Here the /t/ phoneme in little is pronounced; whereas Barton would normally omit this sound and replace it with a glottal stop /ʔ/, which is exactly what happens in the following word bit. No French person speaking English would ever use a glottal stop in this way, so we can speculate that Barton is subconsciously copying (not ridiculing) his French colleagues before reverting to his native speech style the closer he gets to the words English media!


But just as no French person would use glottal stops in their English; a native English speaker would instinctively know about subject-predicate agreement (see "all everybody speak about" in the first sentence above). Similarly, in the second sentence, an English native speaker would use the preposition with or by but never from with the word bored. Based on these initial features, I'd say that Barton is not out to ridicule the French. He has merely assimilated their speech style through his contact with them. That being the case, the English media should – just for once – leave the guy alone.

Saturday 17 November 2012

A word in your year

With apologies for the slight hiatus, I return with news of the UK Word of the Year for 2012 – as chosen by the Oxford English Dictionary (usually Susie Dent and her colleagues). Now, the first thing to notice about this year's winner, omnishambles, as well as all the others that were in the running – Eurogeddon, Mobot, green-on-blue, Games makers, medal or podium (used as verbs) and second screening – is that the name of the award itself is telling. In most cases, these words will mean precisely nothing outside of a specifically UK context.

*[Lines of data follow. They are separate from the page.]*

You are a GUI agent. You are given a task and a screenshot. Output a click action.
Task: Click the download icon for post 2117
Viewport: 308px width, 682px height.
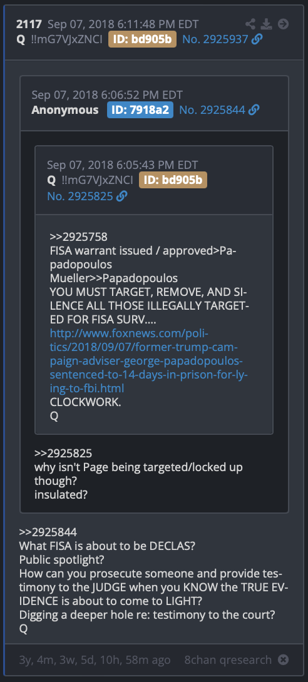266,24
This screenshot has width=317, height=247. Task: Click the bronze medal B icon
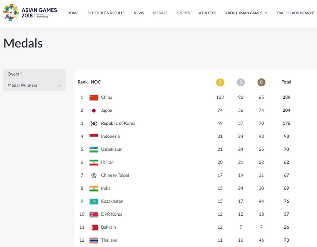(x=261, y=82)
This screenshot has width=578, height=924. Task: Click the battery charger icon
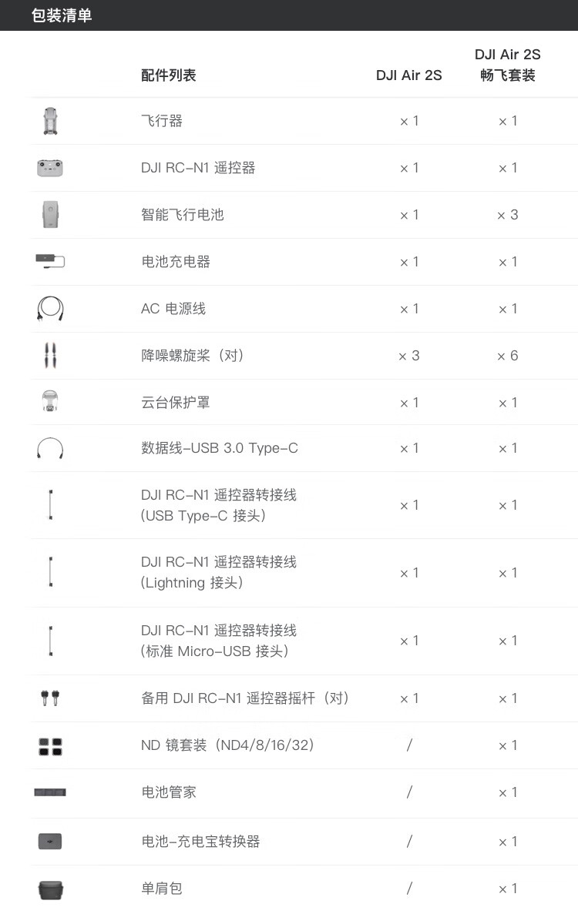coord(50,261)
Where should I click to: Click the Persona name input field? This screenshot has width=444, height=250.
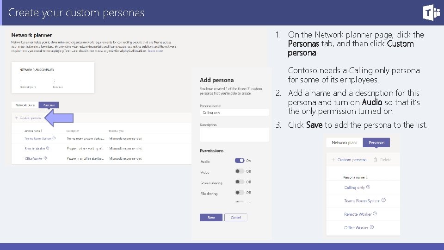click(x=234, y=113)

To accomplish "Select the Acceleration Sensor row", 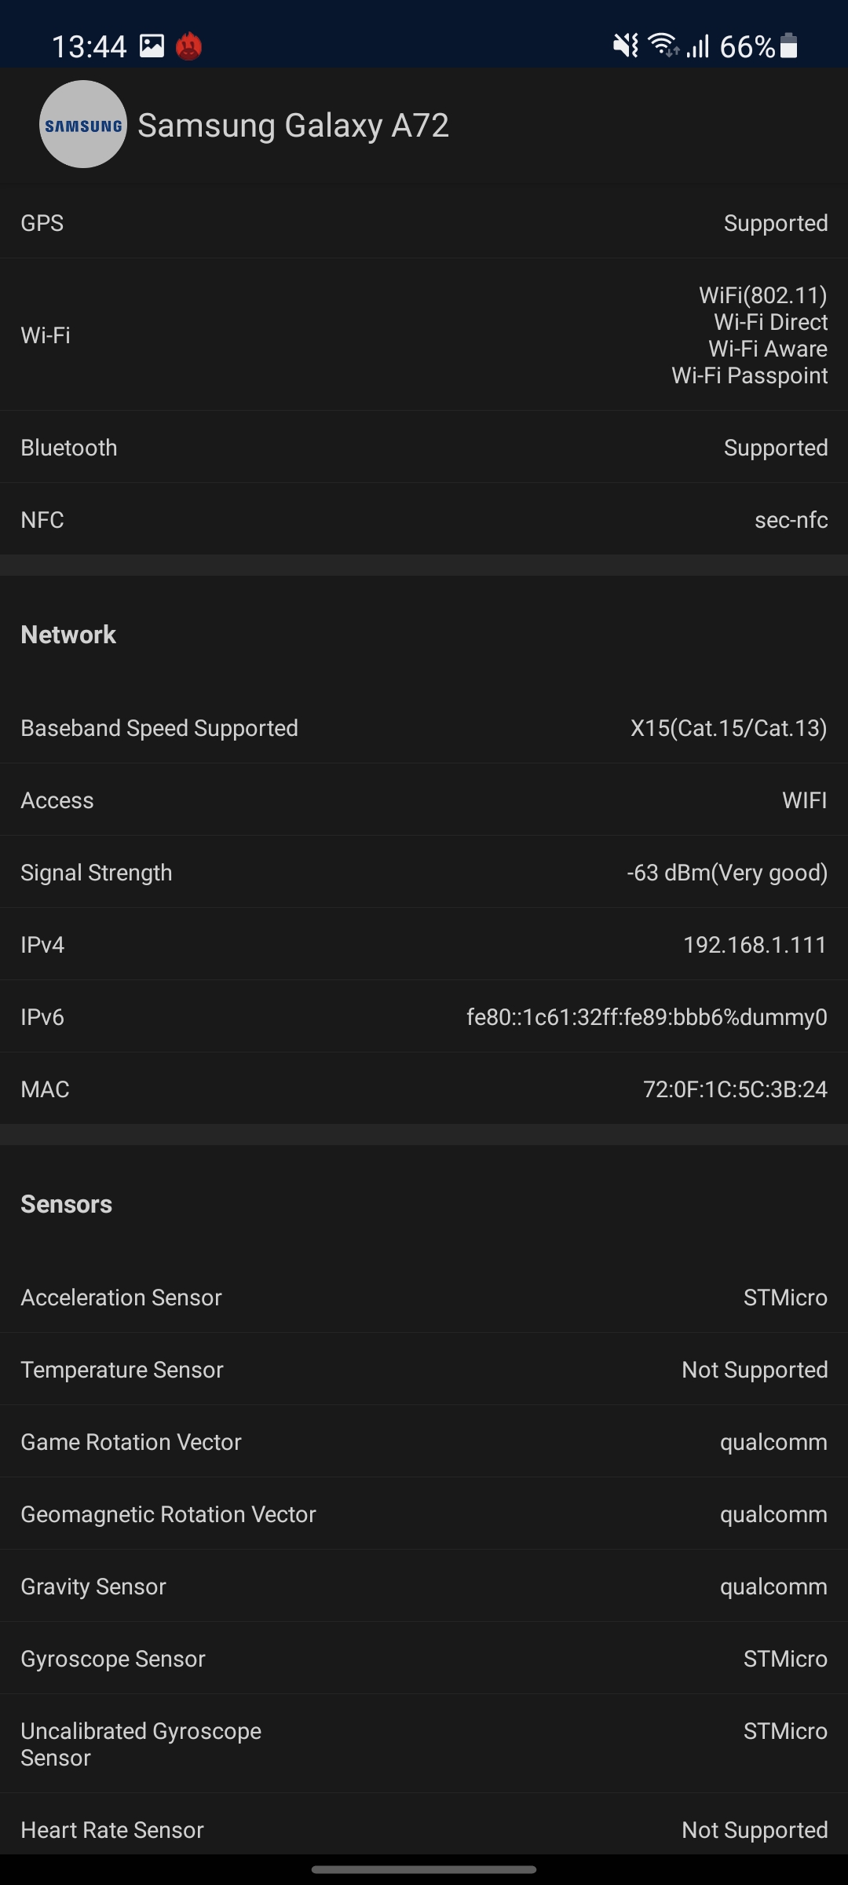I will (x=424, y=1298).
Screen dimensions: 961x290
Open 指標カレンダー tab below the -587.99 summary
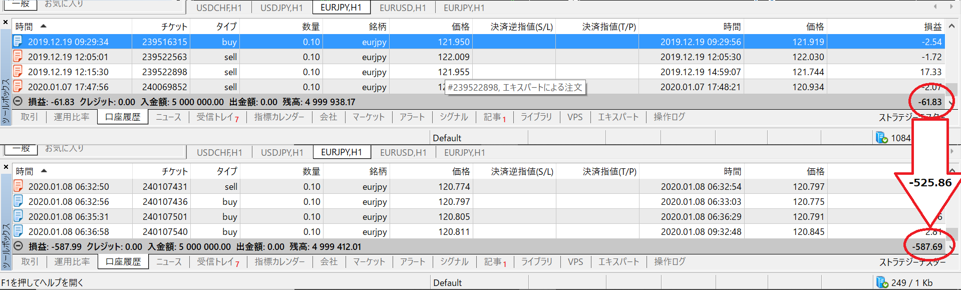coord(279,261)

Omnishambles in particular appears to have emerged victorious despite its incredibly limited usage. Coined in the script of the British TV satire The Thick Of It, the word is defined as:  

'a situation that has been comprehensively mismanaged, and is characterized by a string of blunders and miscalculations'.

Don't you just love the way the OED doggedly sticks to its -iz spellings, by the way? Anyway, as a British-made show (the US remake was abandoned), users of the word must surely be confined to fans of that show. The term was also used in the UK House of Commons in April 2012 in criticism of the budget, and in a further portmanteau coinage Romneyshambles – betraying one UK perspective on the US presidential election and its now defeated candidate. But in my view, these instances confirm the term's status as a niche word; much more ephemeral than the 12 months that the Word of the Year tag implies.

We should avoid attaching too much significance to what is, by the OED's own admission, a rather subjective epithet. Other neologisms will gradually gain currency and enter the dictionary on account of their widespread usage. The Word of the Year is chosen by a group of lexicographers sat around a table. As such, you could be forgiven for thinking that their choice is an attempt to impose their own interpretation of the zeitgeist on the rest of us. From the point of view of the term's intended meaning, the choice is also a strange one. Was 2012 really so bad?

If so, then surely Eurogeddon should be at the top of the pile, as uncertainty in the UK and Europe continues the longer the EU crisis persists. Choosing a word used to define anything at the extremes of human expression also means that word will quickly become moribund. If a greater catastrophe occurs next week, then we quickly have to find a new term to signify this latest nadir. Omnishambles will no longer be up to the job. This is exactly what happens with slang and youth language – where existing terms quickly lose their function as identity markers or intensity markers and are superseded by new terms. Just think of all the mild profanities that are now commonplace but would, at the very least, have earned you a clip round the ear in decades gone by!